# Could it be?!



## 21383 (Apr 9, 2007)

Hey girls







Just wondering.. I have a classical case of (horrible) IBS- attacks and all. I avoid dairy, gluten, all foods except plain food like rice, chicken, potatoes etc. blah blah blah, You know the story. My IBS is very diet-related and simply put, anything outside the safe zone of the FEW foods I can eat will immediately trigger one of those lovely attacks where I end up in ER and all that. ANYWAY, on to the point. When I saw my GI for the first time and was relating my history to him, I mentioned that I had a uterine polyp (which I am having removed next week, by the way). By the looks of it from the ultrasound images, it's a polyp. I mentioned to him that every month, prior to my period, my IBS seems to get worse somehow. The normal pain I'd get on other days would be doubled in severity and apart from PMS symptoms, my bowels just generally become more sensitive. Now I know you've heard it all before so I won't even elaborate more, but my question is, my GI suggested that it could well be a case of endometriosis (sp?) and not just IBS !!! What do you think? What are the chances? Should I get screened for that? Is it even a possibility? Is it not just the polyp that may be causing some additional trouble? Just thought I'd bounce it off you before I take it any further. Thanks in advance !


----------



## Screamer (Aug 16, 2005)

Hi, it's worth being checked.
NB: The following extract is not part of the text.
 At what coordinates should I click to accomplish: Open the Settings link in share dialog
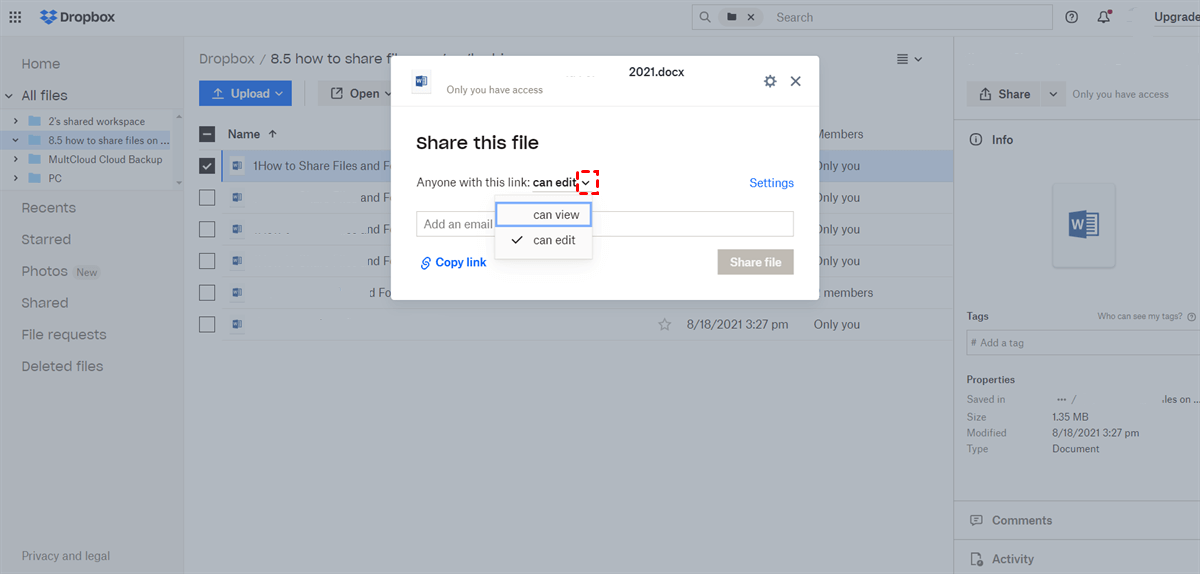[x=771, y=183]
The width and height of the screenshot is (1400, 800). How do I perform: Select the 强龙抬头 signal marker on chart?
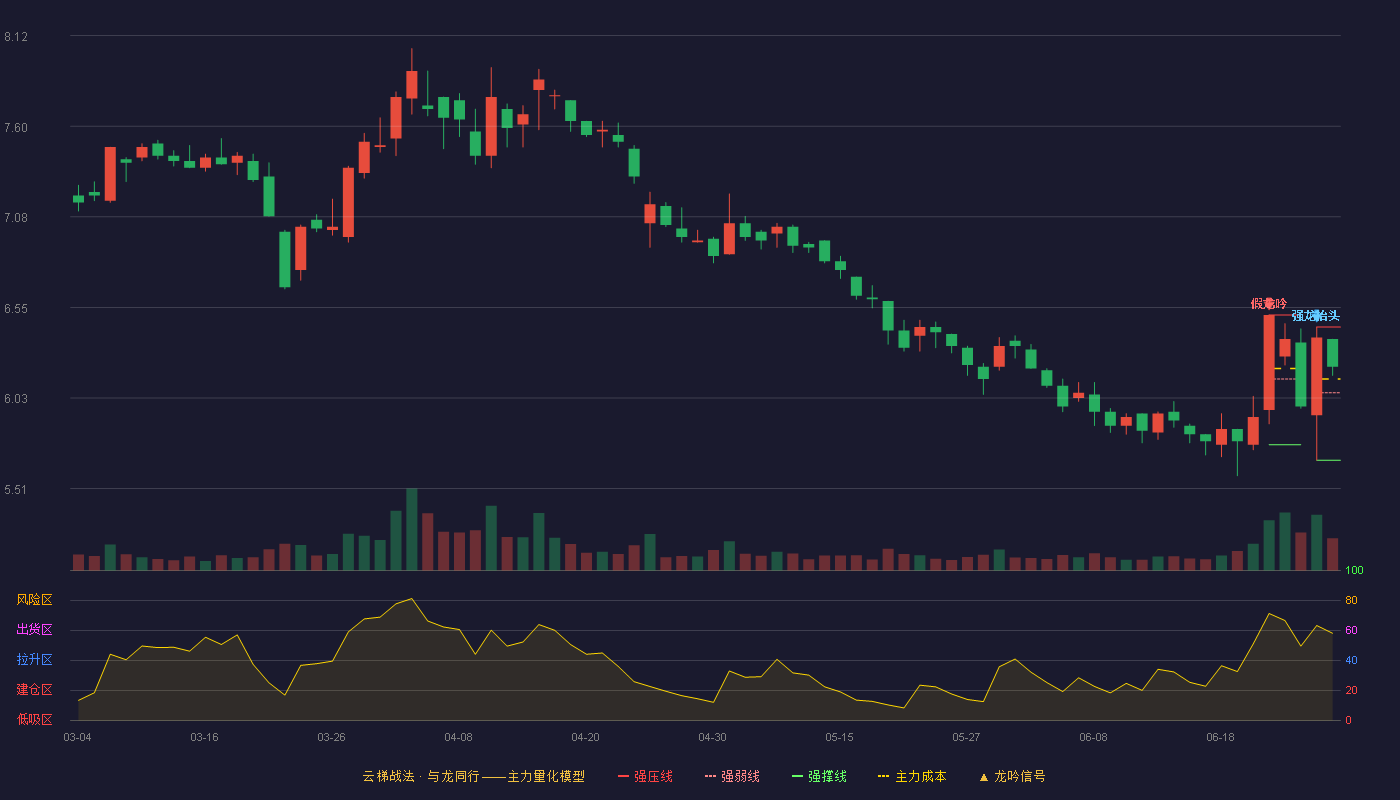pyautogui.click(x=1315, y=315)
Endo can cause a lot of similar symptoms to IBS especially with diarrhea and extra pain around that time of the month.That being said hormones play a part in IBS and most of us here find that we have troubles leading up to and during our period with extra pain, sensitivity and diarrhea and some like me even have problems during ovulation.As I said though, you should be checked as the only way they can really diagnose IBS is by eliminating everything else.


----------



## 21383 (Apr 9, 2007)

Thanks Screamer, I might just do that


----------